# Love between girl and filly!



## KayJay Farm (Apr 19, 2007)

Wanted to share this picture of our daughter and our newest foal taken today while doing chores at barn. Hope it makes everyone smile!!!!!


----------



## eagles ring farm (Apr 19, 2007)

:bgrin :bgrin Here's Mine :bgrin :bgrin

beautiful little girls

and beautiful picture

Lori


----------



## ThreeCFarm (Apr 19, 2007)

There's nothing better than kids and "their" horses!!!!



: Thanks for sharing.


----------



## miniwhinny (Apr 19, 2007)

Oh how precious



:



:


----------



## MyLilShowGirl (Apr 19, 2007)

now THAT is priceless!!!


----------



## Jill (Apr 19, 2007)

That is the sweetest picture



:


----------



## ChrystalPaths (Apr 19, 2007)

Some one please lighten that up so it can win on Equusite! OMG it screams Love and Bliss! Thanks for sharing such a precious moment with us.

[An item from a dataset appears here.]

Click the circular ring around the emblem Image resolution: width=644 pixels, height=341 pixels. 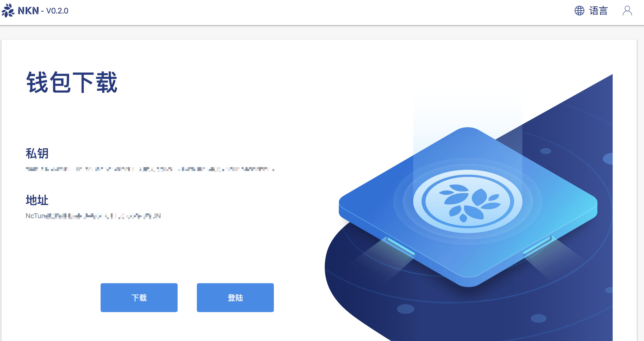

I hope you'll forgive me, but on the back porch there is a link for making posters and I was so drawn to this one picture and had to make one.


----------



## Miniv (Apr 19, 2007)

Dimimore said:


> Some one please lighten that up so it can win on Equusite! OMG it screams Love and Bliss! Thanks for sharing such a precious moment with us.
> 
> I hope you'll forgive me, but on the back porch there is a link for making posters and I was so drawn to this one picture and had to make one.



Totally agree! Or maybe a calendar photo!

MA


----------



## Chamomile (Apr 19, 2007)

I LOVE this picture. It would be blown up and hanging on my wall if she were mine



: Very very nice!!


----------



## MBhorses (Apr 19, 2007)

: love the photo.



:


----------



## KayJay Farm (Apr 19, 2007)

Thanks Deb for the poster! What a great idea! Love the title too!


----------



## Scoopiedoo (Apr 19, 2007)

That is one of THE MOST touching pictures I have ever seen!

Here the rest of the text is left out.